Daha bu türden onlarca konu bulmak mümkün. Ancak, esas olan o günlerin çok gerilerde kaldığı... Çünkü; Türkiye, futbolda çağ atladı. 8-0`lık galibiyetleri sıradan olaylar gibi gören ülkeler, bugün Türkiye ile berabere kaldıkları için mutlu olmaya başladı. Türkiye ile eşlenen takımlar, tatlı uykularından kabusla uyanmak zorunda kaldı. Türkiye, Avrupa Şampiyonaları ve Dünya Kupaları`nın ez-berlenen takımı olmayı başardı. İtalya, İngiltere ve İspanya, gözlerini Türk pazarının ışıltısından ayırmanın kendilerine büyük zarar getireceğini çoktan anladı.
Tüm bunlar yeter mi?

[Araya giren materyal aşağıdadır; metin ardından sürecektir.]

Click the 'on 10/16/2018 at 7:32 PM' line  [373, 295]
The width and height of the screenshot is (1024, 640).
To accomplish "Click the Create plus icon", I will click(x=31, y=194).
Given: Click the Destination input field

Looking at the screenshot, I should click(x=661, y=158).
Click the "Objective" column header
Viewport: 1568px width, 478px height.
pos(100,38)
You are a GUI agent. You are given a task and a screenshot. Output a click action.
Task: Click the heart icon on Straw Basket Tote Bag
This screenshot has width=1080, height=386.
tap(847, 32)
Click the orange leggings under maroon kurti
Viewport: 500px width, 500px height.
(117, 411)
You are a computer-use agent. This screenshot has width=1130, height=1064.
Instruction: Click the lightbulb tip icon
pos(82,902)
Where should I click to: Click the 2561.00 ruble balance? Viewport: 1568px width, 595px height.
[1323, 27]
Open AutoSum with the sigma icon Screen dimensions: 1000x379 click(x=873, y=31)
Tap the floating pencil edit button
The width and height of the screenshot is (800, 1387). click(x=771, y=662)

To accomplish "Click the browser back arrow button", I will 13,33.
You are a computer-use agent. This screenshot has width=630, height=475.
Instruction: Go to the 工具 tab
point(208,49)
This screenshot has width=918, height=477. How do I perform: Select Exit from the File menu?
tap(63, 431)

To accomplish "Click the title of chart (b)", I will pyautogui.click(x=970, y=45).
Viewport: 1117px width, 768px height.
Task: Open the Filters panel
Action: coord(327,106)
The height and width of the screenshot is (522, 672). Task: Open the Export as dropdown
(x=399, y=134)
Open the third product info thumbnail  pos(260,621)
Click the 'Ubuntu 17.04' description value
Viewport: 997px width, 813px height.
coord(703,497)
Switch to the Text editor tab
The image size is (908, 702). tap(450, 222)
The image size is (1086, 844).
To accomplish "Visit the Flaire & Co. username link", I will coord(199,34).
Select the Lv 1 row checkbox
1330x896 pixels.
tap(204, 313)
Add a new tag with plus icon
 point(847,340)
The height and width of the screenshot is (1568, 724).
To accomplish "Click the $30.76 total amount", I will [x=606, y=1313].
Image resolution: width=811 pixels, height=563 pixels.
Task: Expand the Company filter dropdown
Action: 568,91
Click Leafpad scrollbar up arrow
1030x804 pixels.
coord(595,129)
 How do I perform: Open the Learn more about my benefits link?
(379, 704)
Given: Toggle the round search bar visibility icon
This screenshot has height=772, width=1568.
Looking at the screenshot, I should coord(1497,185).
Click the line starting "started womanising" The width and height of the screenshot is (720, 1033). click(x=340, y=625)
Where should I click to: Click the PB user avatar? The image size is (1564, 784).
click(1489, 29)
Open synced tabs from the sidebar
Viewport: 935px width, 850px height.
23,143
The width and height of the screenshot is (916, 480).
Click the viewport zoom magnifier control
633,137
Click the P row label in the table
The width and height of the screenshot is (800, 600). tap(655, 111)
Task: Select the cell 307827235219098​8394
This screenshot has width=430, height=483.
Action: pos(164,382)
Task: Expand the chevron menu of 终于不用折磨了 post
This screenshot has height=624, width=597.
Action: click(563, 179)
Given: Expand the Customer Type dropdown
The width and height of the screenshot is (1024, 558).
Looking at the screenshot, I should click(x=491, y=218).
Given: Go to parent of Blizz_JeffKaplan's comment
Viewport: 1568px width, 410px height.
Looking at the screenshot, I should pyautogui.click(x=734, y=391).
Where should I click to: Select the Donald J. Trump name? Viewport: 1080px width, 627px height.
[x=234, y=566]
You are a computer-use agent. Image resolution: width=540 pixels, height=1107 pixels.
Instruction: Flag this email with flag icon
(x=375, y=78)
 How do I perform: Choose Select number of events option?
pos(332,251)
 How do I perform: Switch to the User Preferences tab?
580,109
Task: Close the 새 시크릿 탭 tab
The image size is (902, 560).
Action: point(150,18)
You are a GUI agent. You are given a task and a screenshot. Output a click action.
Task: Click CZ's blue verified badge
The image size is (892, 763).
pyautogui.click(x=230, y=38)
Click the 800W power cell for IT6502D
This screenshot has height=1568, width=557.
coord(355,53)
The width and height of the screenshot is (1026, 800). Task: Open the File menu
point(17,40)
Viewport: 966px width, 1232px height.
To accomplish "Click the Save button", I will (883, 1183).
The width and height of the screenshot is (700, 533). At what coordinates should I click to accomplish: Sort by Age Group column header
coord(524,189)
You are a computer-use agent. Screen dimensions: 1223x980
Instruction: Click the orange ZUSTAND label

Hayır. Daha yolun başındayız. Hem de çok başında...
Türkiye, artık birkaç örnek başarıyla yetinecek bir futbol ülkesi değil. Bir takım, bir kupa, yurtdışına ihraç edilecek bir antrenör ve birkaç futbolcu, bir galibiyet yetmez artık bize.
Türk Futbolu bugünlere gelmek için çok çaba harcadı. Şimdi o ha-tırlamak istemediğimiz günlere geri dönmemek için hep çalışalım ve koşalım. Yöneticisi, antrenörü, futbolcusu ve spor medyası... Hep birlikte ve el ele...
Çünkü; durursak, düşeriz bunu hiç unutmayalım.